__QUOTED PASSAGE__
- - -

We’re in awe of the OSS some releases we’re seeing such as Kimi K2, Qwen3 Coder, and GLM-4.5 (article coming soon) given the incredible progress these agentic models demonstrate with their clever multistep reasoning, coding, and tool-use capabilities.
With gpt-oss, OpenAI has made their first significant open-source model release in over five years, following GPT-2 in 2019. This family of models is released under a permissive Apache 2.0 license - which just means you have broad freedom to use, modify, and distribute software, even commercially, with the main conditions being to include the original license and copyright notices, and to acknowledge modifications.
The model comes in two variants,120B and 20B, where the 120B model features 117 billion total parameters (with 5.1 billion active per token) across 36 layers and the 20B model has 21 billion total parameters (3.6 billion active per token) and 24 layers. Both models employ native 4-bit (MXFP4) quantization for their MoE weights, allowing the 120B model to fit on a single 80 GB GPU and the 20B model to operate with around 16GB of memory.
DigitalOcean is committed to making things simple for developers and businesses that are looking to scale. Learn more about using gpt-oss in our product update.

- - -

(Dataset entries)
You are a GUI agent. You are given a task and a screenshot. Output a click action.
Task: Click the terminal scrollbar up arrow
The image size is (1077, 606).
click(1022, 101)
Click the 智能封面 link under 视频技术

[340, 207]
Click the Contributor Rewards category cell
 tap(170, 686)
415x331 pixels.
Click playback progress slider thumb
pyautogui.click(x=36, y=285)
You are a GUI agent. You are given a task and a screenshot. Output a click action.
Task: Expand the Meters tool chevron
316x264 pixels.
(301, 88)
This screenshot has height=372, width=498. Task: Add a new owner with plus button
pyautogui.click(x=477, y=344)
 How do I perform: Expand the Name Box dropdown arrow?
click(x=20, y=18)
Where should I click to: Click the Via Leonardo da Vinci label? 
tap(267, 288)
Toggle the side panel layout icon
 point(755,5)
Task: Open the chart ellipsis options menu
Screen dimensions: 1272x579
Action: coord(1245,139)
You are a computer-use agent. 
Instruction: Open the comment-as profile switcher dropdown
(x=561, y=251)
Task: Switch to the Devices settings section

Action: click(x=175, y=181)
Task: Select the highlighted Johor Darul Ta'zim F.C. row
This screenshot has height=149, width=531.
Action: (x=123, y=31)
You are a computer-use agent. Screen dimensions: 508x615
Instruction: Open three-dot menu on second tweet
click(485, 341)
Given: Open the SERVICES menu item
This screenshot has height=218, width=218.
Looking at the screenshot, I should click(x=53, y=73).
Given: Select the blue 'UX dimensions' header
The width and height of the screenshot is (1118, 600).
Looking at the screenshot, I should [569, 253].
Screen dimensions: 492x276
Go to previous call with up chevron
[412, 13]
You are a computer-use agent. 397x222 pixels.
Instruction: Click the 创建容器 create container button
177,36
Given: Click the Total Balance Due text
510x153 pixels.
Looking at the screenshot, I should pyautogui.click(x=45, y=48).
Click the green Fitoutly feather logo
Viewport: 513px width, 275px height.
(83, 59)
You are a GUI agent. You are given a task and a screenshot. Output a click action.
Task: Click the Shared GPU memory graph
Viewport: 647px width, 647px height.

- - -

__STUDY QUESTIONS__
1. Please copy everything in the gpt-oss overview from "DigitalOcean is committed" down to "our product update.".
2. Per the gpt-oss overview, how many layers does the 120B model have?

__SOLUTIONS BELOW__
1.
DigitalOcean is committed to making things simple for developers and businesses that are looking to scale. Learn more about using gpt-oss in our product update.

2. 36 layers.